Best for: Diverse art styles, text rendering, quality-cost tradeoff control.
GPT Image 1.5
OpenAI's latest image model with improved cost-effectiveness.
| Specification | Value |
|---|---|
| Model ID | gpt-image-1.5 |
| Provider | OpenAI |
| Max Resolution | 1024 × 1024 |
| Image Sizes | 1K (fixed) |
| Quality Levels | Low, Medium, High, Auto |
| Aspect Ratios | 3 (1:1, 2:3, 3:2) |
Capabilities: Image generation and editing, quality level control (including auto), supports reference images.
Best for: Cost-effective OpenAI generation, automatic quality optimization.
Imagen 4
Google's latest dedicated image generation model.
| Specification | Value |
|---|---|
| Model ID | imagen-4 |
| Provider | |
| Max Resolution | 2048 × 2048 |
| Image Sizes | 1K, 2K |
| Aspect Ratios | 5 (1:1, 3:4, 4:3, 9:16, 16:9) |
Capabilities: High-quality generation, strong prompt adherence.
Best for: Photorealistic output, high-quality illustrations.
Imagen 4 is generation-only. Variations default to Gemini 2.5 Flash Image.
Imagen 4 Ultra
The highest-quality Imagen model.
| Specification | Value |
|---|---|
| Model ID | imagen-4-ultra |
| Provider | |
| Max Resolution | 2048 × 2048 |
| Image Sizes | 1K, 2K |
| Aspect Ratios | 5 (1:1, 3:4, 4:3, 9:16, 16:9) |
Capabilities: Premium image quality, enhanced detail rendering.
Best for: Maximum quality output, premium production images.
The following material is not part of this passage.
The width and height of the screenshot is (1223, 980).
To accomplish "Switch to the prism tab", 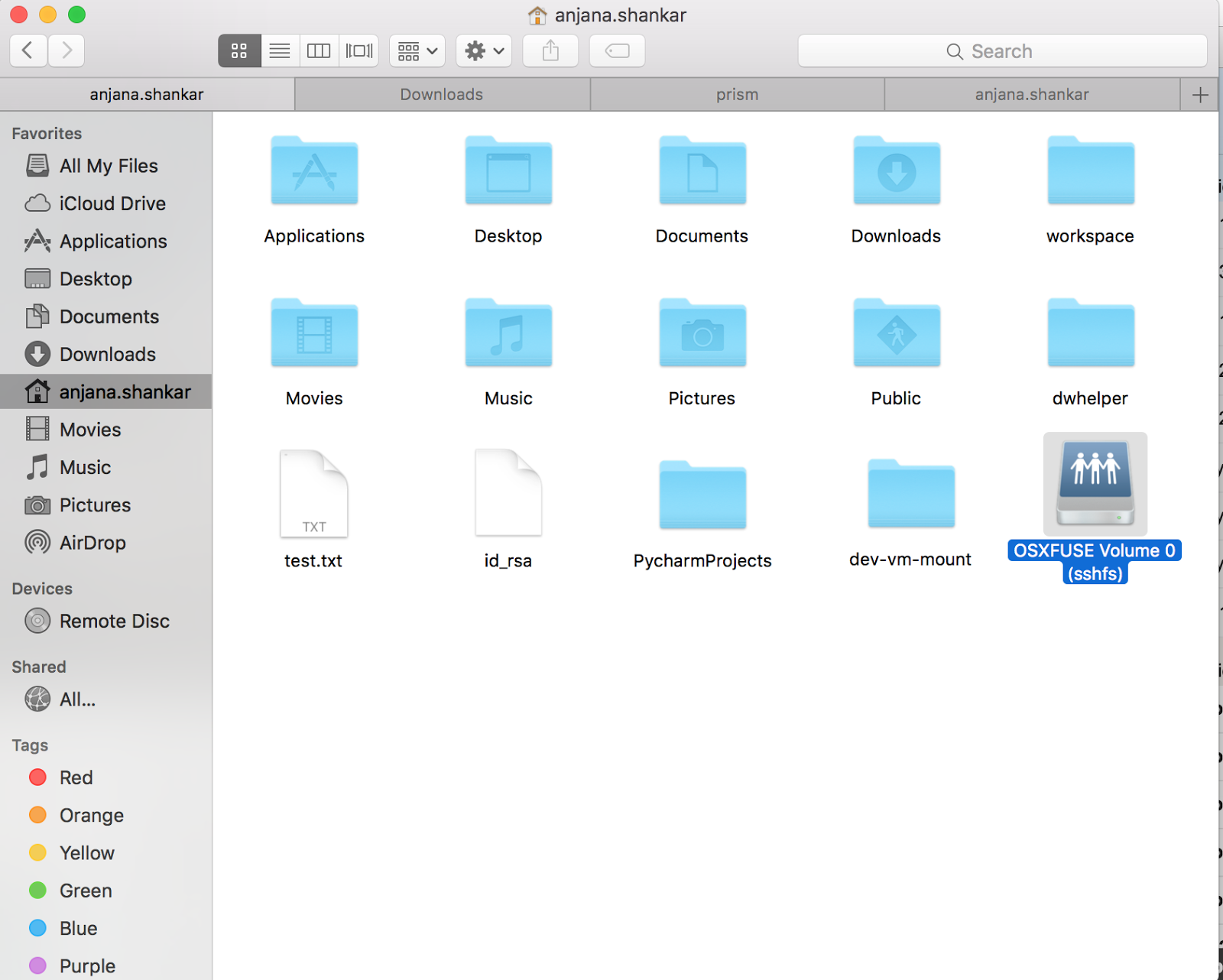I will coord(737,95).
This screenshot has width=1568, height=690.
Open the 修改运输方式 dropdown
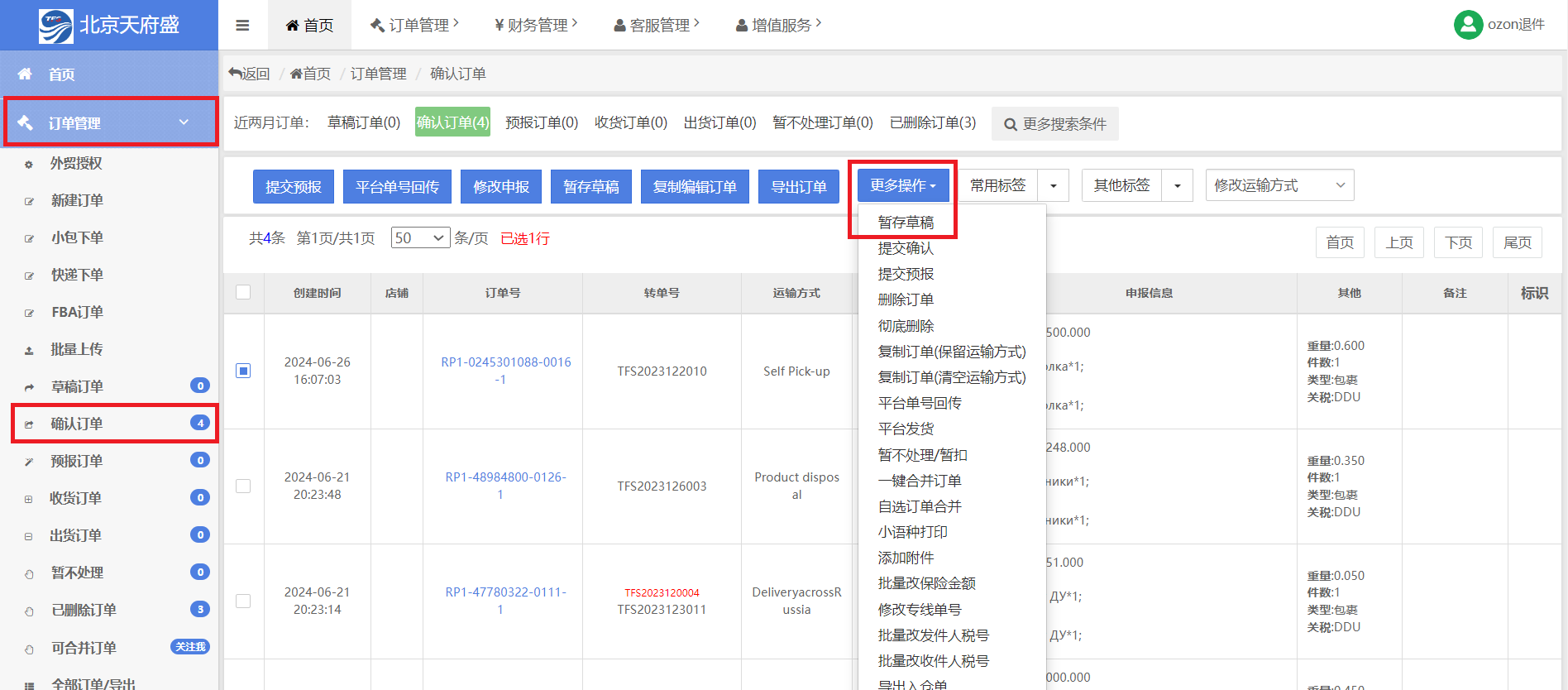(1279, 185)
Imagen 4 Ultra is generation-only. Variations default to Gemini 2.5 Flash Image.
Seedream 4.5
ByteDance's unified generation and editing model.
| Specification | Value |
|---|---|
| Model ID | seedream-4.5 |
| Provider | ByteDance |
| Max Resolution | 2048 × 2048 |
| Image Sizes | 1K, 2K |
| Aspect Ratios | 7 (1:1, 2:3, 3:2, 3:4, 4:3, 9:16, 16:9) |
| Status | Coming soon |
Capabilities: Image generation and editing in one model.
Detection Model
Gemini 2.5 Flash
Used for trait detection and mask generation.
| Specification | Value |
|---|---|
| Model ID | gemini-2.5-flash |
| Input | Image + text prompt |
| Output | Bounding box coordinates |
Capabilities: Image understanding, object detection, segmentation mask generation, fast processing.
How it works:
- Receives base image + detection prompt
- Analyzes image for specified trait
- Returns bounding box coordinates
- VariantLab converts to pixel mask
Variation Model Mapping
Some generation-only models cannot edit images directly. VariantLab automatically maps these to a compatible editing model for variations:
| Generation Model | Default Variation Model |
|---|---|
| FLUX.2 [pro] | FLUX.2 [pro] Edit |
| Imagen 4 | Gemini 2.5 Flash Image |
| Imagen 4 Ultra | Gemini 2.5 Flash Image |
Models that support editing natively (Gemini, GPT Image, Seedream) use themselves for variations. You can override the variation model in project settings.
Model Selection Guide
| Priority | Recommended Model |
|---|---|
| Speed | Gemini 2.5 Flash Image |
| Quality | Imagen 4 Ultra, Gemini 3.0 Pro Image |
| Budget | Gemini 2.5 Flash Image, GPT Image 1.5 |
| Resolution | Gemini 3.0 Pro Image (up to 4K) |
| Iteration | Gemini 2.5 Flash Image |
| Final output | Imagen 4 Ultra, Gemini 3.0 Pro Image |
| Commercial use | FLUX.2 [pro] |
| Quality control | GPT Image 1 / 1.5 (quality levels) |
Limitations
Resolution Limits
- Gemini Flash, GPT Image models: 1024px maximum
- FLUX.2, Imagen, Seedream: Up to 2048px
- Gemini Pro: Up to 4096px
Aspect Ratio Limits
- GPT Image models: 3 ratios only (1:1, 2:3, 3:2)
- Imagen models: 5 ratios
- Gemini, FLUX: 10 ratios
Detection
- Accuracy varies by image complexity
- May require manual refinement
- Works best with clear, distinct traits
Updates
Model capabilities may change as providers update their APIs. Check this page for the latest specifications.